## Provided data

● ● ●

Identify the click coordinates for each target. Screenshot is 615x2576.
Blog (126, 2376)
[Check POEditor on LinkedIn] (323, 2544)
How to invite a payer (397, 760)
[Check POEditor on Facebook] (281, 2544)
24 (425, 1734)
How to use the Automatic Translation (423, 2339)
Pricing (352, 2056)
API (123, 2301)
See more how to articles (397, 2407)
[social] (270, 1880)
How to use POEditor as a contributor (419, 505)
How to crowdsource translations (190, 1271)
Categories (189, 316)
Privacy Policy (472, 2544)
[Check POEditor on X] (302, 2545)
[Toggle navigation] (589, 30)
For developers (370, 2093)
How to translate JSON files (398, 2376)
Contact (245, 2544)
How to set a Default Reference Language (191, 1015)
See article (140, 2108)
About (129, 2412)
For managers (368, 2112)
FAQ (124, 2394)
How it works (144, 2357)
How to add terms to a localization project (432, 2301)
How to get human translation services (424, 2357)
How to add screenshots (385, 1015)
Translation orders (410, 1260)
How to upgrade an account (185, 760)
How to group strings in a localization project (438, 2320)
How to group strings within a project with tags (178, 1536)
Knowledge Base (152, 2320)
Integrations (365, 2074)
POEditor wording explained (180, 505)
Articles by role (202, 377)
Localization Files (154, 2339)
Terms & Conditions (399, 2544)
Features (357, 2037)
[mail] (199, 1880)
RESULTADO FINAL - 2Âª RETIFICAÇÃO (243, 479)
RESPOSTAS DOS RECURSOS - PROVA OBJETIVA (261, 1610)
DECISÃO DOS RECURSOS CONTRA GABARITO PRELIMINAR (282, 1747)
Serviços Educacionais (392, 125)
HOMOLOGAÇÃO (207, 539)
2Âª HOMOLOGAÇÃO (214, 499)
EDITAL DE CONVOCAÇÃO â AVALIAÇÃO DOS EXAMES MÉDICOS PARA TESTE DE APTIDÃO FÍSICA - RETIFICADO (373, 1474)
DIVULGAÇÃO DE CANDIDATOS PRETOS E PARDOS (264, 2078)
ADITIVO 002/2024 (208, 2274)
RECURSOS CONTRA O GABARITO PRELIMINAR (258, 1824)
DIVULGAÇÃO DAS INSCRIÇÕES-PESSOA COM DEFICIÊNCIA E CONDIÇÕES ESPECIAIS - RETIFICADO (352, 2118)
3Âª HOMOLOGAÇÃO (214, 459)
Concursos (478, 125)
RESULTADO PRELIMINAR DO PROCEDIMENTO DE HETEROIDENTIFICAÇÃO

● ● ●

## Objective
Starting at the line that contains "[Toggle navigation] (589, 30)" and ending with the last line of the records, write the lines out again with "Knowledge Base" swapped for "Help Center" and everything else unchanged.

## Finished answer
[Toggle navigation] (589, 30)
For developers (370, 2093)
How to translate JSON files (398, 2376)
Contact (245, 2544)
How to set a Default Reference Language (191, 1015)
See article (140, 2108)
About (129, 2412)
For managers (368, 2112)
FAQ (124, 2394)
How it works (144, 2357)
How to add terms to a localization project (432, 2301)
How to get human translation services (424, 2357)
How to add screenshots (385, 1015)
Translation orders (410, 1260)
How to upgrade an account (185, 760)
How to group strings in a localization project (438, 2320)
How to group strings within a project with tags (178, 1536)
Help Center (152, 2320)
Integrations (365, 2074)
POEditor wording explained (180, 505)
Articles by role (202, 377)
Localization Files (154, 2339)
Terms & Conditions (399, 2544)
Features (357, 2037)
[mail] (199, 1880)
RESULTADO FINAL - 2Âª RETIFICAÇÃO (243, 479)
RESPOSTAS DOS RECURSOS - PROVA OBJETIVA (261, 1610)
DECISÃO DOS RECURSOS CONTRA GABARITO PRELIMINAR (282, 1747)
Serviços Educacionais (392, 125)
HOMOLOGAÇÃO (207, 539)
2Âª HOMOLOGAÇÃO (214, 499)
EDITAL DE CONVOCAÇÃO â AVALIAÇÃO DOS EXAMES MÉDICOS PARA TESTE DE APTIDÃO FÍSICA - RETIFICADO (373, 1474)
DIVULGAÇÃO DE CANDIDATOS PRETOS E PARDOS (264, 2078)
ADITIVO 002/2024 (208, 2274)
RECURSOS CONTRA O GABARITO PRELIMINAR (258, 1824)
DIVULGAÇÃO DAS INSCRIÇÕES-PESSOA COM DEFICIÊNCIA E CONDIÇÕES ESPECIAIS - RETIFICADO (352, 2118)
3Âª HOMOLOGAÇÃO (214, 459)
Concursos (478, 125)
RESULTADO PRELIMINAR DO PROCEDIMENTO DE HETEROIDENTIFICAÇÃO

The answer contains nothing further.